Back to how I originally answered this. I’m not building restaurants to make everybody happy. I think that’s a direct path to mediocrity. You can look at that with huge brands, that’s literally how they make decisions all the time. When you try and make everybody happy, you essentially make no one happy. You will get complete acceptance, but you won't have any highs and you won't have any lows. You are going to be the definition of average, and I have no interest in being average. I want people to not like what we are doing and I want people to love it.
My only goal is to create experiences. Most operators talk about their guests, and that’s part of it, but it's much more than that. It’s the team, the people who work in the space, it’s me personally, my friends, family, strangers and all these things. I am totally fine opening restaurants that don’t make any sense to anybody. I don’t think they should all be like that, or otherwise you wouldn’t be around very long. Your brand needs to be sustainable, but you need to be on that edge. I think it's ok when people have different opinions about a space.

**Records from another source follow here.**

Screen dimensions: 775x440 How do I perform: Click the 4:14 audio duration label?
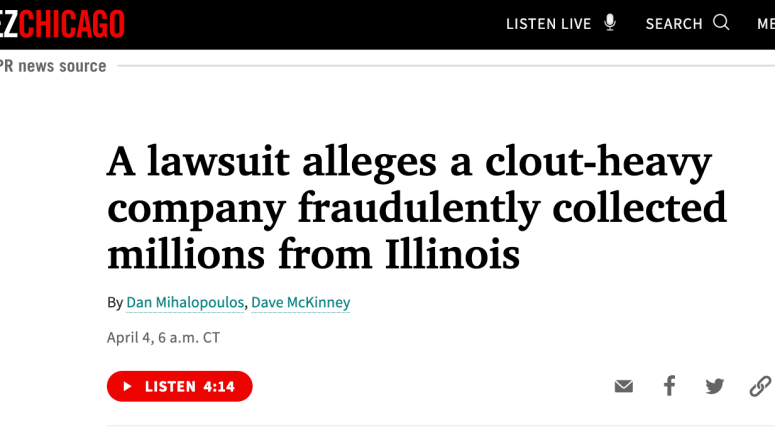click(218, 386)
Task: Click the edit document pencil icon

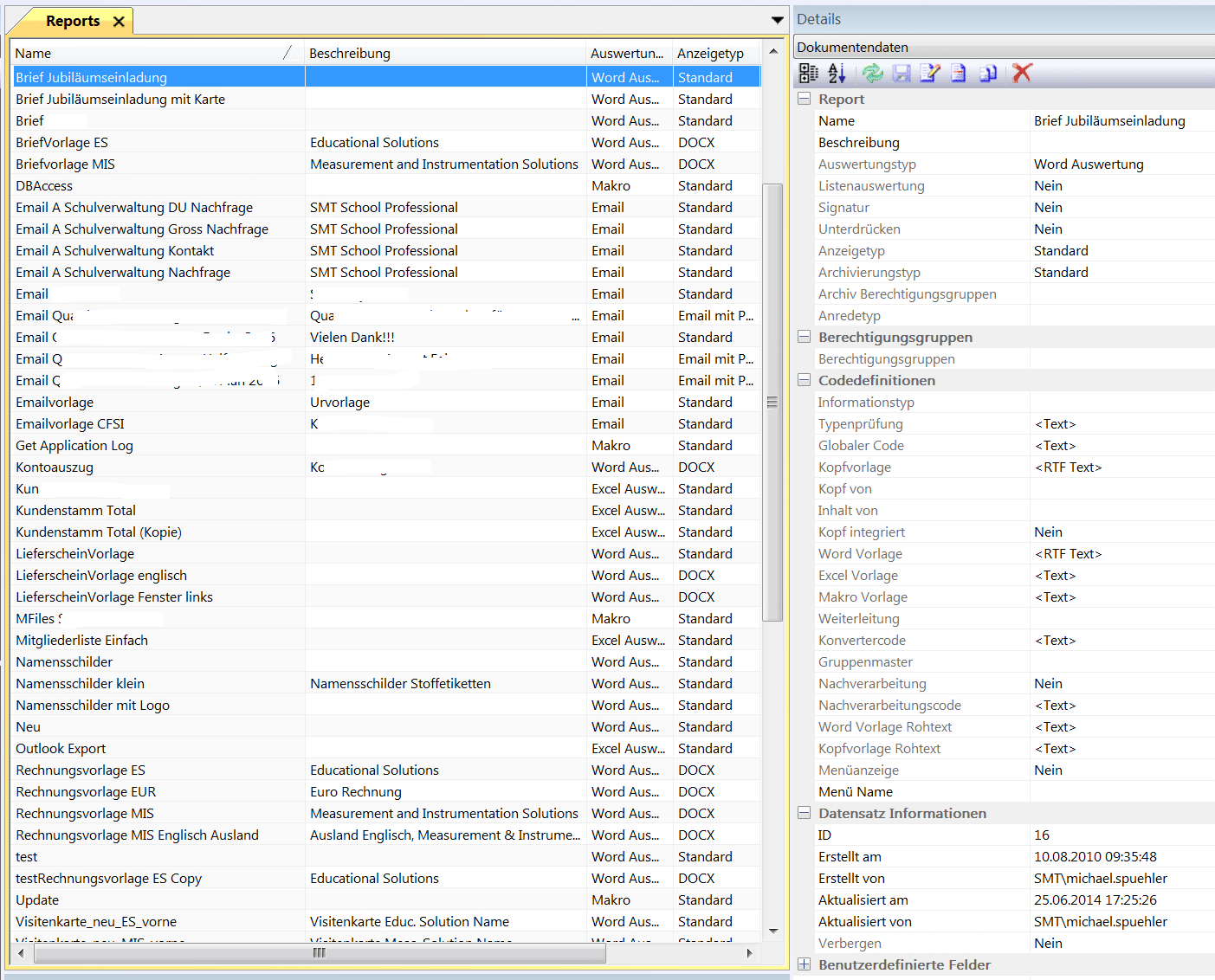Action: 930,74
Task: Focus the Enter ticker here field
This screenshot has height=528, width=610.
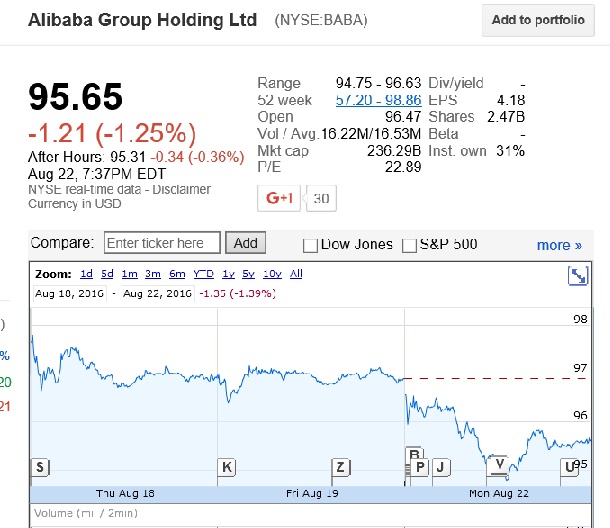Action: [x=162, y=243]
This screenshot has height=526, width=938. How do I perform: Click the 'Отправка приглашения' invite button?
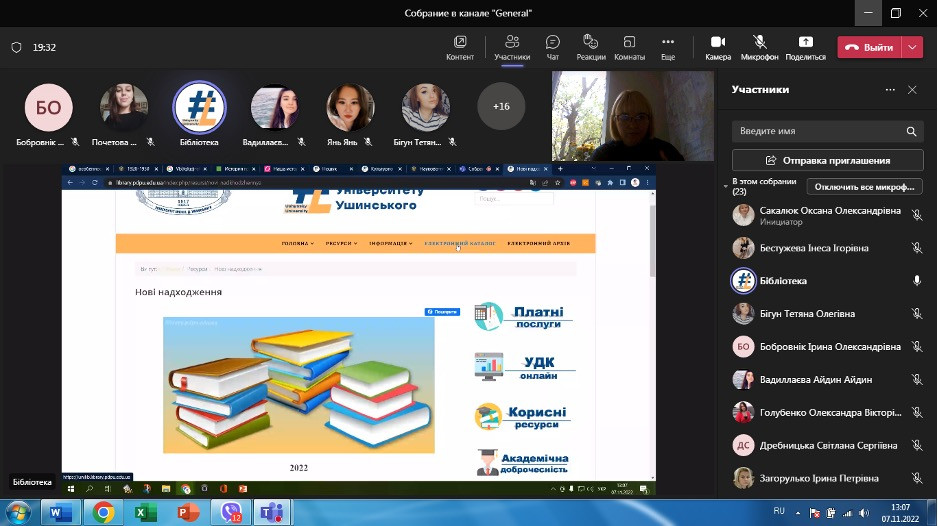coord(827,160)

Some things shouldn’t work as well as they do. There is no reason a hundred people should line up for a donut on a Saturday morning. I think that’s f**king crazy. Every time I wake up in the morning and walk out, I’m like, ‘What is going on?’ I’ve been doing that for over two years every Saturday. I get up and walk by that line, it’s raining, it’s snowing and I think, ‘What are they doing?’ Every week I expect it not to be there on a Saturday, because I think it’s insane, and it’s always there. I don’t think it will be there forever.
I think those are unique views on this business. I don’t think a lot of operators share my feelings. I really love what I do. I think it's great when people like the restaurant we produce and I think it’s ok when they don’t. We’re still going to do it anyway.